* [TASK] Find the line with "Viewport: 1172px width, 839px height." and the line with "This screenshot has width=232, height=223." in the entries below; output exactly those two lines, every line between them, and no others.

* [EXCERPTED RECORDS]
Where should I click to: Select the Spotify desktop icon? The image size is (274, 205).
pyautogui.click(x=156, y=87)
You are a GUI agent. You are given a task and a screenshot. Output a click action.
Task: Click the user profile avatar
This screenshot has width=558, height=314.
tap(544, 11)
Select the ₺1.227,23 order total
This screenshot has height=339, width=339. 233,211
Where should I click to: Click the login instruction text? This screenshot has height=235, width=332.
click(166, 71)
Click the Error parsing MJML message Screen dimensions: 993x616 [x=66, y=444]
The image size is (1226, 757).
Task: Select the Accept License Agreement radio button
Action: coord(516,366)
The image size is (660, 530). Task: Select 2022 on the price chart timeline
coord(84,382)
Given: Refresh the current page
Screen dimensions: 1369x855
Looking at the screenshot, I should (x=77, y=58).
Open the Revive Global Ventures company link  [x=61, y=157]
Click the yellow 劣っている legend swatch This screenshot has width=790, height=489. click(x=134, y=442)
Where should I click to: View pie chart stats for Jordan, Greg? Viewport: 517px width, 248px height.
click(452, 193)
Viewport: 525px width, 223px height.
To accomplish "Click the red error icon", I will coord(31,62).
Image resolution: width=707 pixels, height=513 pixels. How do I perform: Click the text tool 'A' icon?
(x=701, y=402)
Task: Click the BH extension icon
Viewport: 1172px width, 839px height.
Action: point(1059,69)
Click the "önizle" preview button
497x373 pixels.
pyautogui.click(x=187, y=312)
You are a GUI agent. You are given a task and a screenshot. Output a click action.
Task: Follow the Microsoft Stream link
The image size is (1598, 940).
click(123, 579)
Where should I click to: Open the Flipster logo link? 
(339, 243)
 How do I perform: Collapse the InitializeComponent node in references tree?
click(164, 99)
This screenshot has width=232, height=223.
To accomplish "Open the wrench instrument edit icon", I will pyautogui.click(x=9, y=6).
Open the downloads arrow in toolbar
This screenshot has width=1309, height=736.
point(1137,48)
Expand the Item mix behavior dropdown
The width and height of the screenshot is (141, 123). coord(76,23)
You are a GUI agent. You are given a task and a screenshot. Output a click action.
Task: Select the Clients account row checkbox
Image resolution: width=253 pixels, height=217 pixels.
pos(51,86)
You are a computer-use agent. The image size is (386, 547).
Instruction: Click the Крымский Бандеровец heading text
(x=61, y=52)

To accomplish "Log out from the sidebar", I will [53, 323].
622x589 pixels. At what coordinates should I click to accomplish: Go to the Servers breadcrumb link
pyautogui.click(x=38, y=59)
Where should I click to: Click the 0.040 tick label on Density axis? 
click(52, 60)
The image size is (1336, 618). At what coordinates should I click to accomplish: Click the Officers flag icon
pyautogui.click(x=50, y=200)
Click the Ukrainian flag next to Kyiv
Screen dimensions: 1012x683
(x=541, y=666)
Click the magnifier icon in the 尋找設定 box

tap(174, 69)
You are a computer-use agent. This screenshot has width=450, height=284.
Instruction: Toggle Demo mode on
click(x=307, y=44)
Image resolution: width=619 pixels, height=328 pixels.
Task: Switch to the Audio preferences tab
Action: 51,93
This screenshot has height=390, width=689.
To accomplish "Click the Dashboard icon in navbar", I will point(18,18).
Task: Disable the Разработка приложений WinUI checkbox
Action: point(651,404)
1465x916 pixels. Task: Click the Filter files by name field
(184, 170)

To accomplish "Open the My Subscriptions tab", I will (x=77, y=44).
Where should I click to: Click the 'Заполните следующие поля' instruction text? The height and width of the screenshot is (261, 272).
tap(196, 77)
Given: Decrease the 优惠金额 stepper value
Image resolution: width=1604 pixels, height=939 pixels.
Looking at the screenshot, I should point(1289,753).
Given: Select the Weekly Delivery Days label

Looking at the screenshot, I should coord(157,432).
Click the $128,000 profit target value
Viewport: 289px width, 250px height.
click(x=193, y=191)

* [ANSWER BOX]
Viewport: 1172px width, 839px height.
Action: point(1059,69)
Click the "önizle" preview button
497x373 pixels.
pyautogui.click(x=187, y=312)
You are a GUI agent. You are given a task and a screenshot. Output a click action.
Task: Follow the Microsoft Stream link
The image size is (1598, 940).
click(123, 579)
Where should I click to: Open the Flipster logo link? 
(339, 243)
 How do I perform: Collapse the InitializeComponent node in references tree?
click(164, 99)
This screenshot has width=232, height=223.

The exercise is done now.